____ Input

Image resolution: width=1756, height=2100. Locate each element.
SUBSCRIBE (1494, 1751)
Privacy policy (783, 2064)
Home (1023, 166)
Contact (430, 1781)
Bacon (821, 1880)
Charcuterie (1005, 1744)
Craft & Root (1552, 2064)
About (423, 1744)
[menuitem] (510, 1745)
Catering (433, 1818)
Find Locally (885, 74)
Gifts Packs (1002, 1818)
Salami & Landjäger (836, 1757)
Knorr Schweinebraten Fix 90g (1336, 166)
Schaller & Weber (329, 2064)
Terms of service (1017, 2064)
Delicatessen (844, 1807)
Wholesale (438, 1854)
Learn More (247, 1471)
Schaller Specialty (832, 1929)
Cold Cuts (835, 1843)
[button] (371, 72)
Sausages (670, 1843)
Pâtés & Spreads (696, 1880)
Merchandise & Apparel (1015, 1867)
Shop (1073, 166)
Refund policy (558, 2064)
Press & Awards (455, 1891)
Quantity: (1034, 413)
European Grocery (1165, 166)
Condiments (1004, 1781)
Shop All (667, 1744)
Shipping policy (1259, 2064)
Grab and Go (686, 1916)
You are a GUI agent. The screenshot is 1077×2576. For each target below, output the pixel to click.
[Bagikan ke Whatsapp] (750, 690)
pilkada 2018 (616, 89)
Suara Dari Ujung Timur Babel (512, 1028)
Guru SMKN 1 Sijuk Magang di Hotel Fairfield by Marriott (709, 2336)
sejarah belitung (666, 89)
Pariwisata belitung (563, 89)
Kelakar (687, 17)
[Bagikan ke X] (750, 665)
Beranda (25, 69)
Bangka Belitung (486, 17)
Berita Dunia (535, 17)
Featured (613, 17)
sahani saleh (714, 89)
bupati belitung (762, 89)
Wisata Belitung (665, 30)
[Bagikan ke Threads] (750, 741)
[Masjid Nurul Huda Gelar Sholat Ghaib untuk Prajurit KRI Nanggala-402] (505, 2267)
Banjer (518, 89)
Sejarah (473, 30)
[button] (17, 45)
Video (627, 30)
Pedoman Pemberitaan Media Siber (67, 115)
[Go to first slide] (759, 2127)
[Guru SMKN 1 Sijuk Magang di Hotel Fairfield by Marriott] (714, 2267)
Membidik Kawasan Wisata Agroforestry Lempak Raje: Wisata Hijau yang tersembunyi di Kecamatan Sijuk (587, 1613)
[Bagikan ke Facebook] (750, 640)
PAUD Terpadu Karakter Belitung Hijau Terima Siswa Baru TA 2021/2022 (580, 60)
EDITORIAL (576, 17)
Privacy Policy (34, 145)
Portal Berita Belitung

________

§ What to do
An exact copy of the lines from the one containing "[Bagikan ke Whatsapp] (750, 690)" through the last line of the material, both included, is to be printed, and nothing else.

§ Task response
[Bagikan ke Whatsapp] (750, 690)
pilkada 2018 (616, 89)
Suara Dari Ujung Timur Babel (512, 1028)
Guru SMKN 1 Sijuk Magang di Hotel Fairfield by Marriott (709, 2336)
sejarah belitung (666, 89)
Pariwisata belitung (563, 89)
Kelakar (687, 17)
[Bagikan ke X] (750, 665)
Beranda (25, 69)
Bangka Belitung (486, 17)
Berita Dunia (535, 17)
Featured (613, 17)
sahani saleh (714, 89)
bupati belitung (762, 89)
Wisata Belitung (665, 30)
[Bagikan ke Threads] (750, 741)
[Masjid Nurul Huda Gelar Sholat Ghaib untuk Prajurit KRI Nanggala-402] (505, 2267)
Banjer (518, 89)
Sejarah (473, 30)
[button] (17, 45)
Video (627, 30)
Pedoman Pemberitaan Media Siber (67, 115)
[Go to first slide] (759, 2127)
[Guru SMKN 1 Sijuk Magang di Hotel Fairfield by Marriott] (714, 2267)
Membidik Kawasan Wisata Agroforestry Lempak Raje: Wisata Hijau yang tersembunyi di Kecamatan Sijuk (587, 1613)
[Bagikan ke Facebook] (750, 640)
PAUD Terpadu Karakter Belitung Hijau Terima Siswa Baru TA 2021/2022 (580, 60)
EDITORIAL (576, 17)
Privacy Policy (34, 145)
Portal Berita Belitung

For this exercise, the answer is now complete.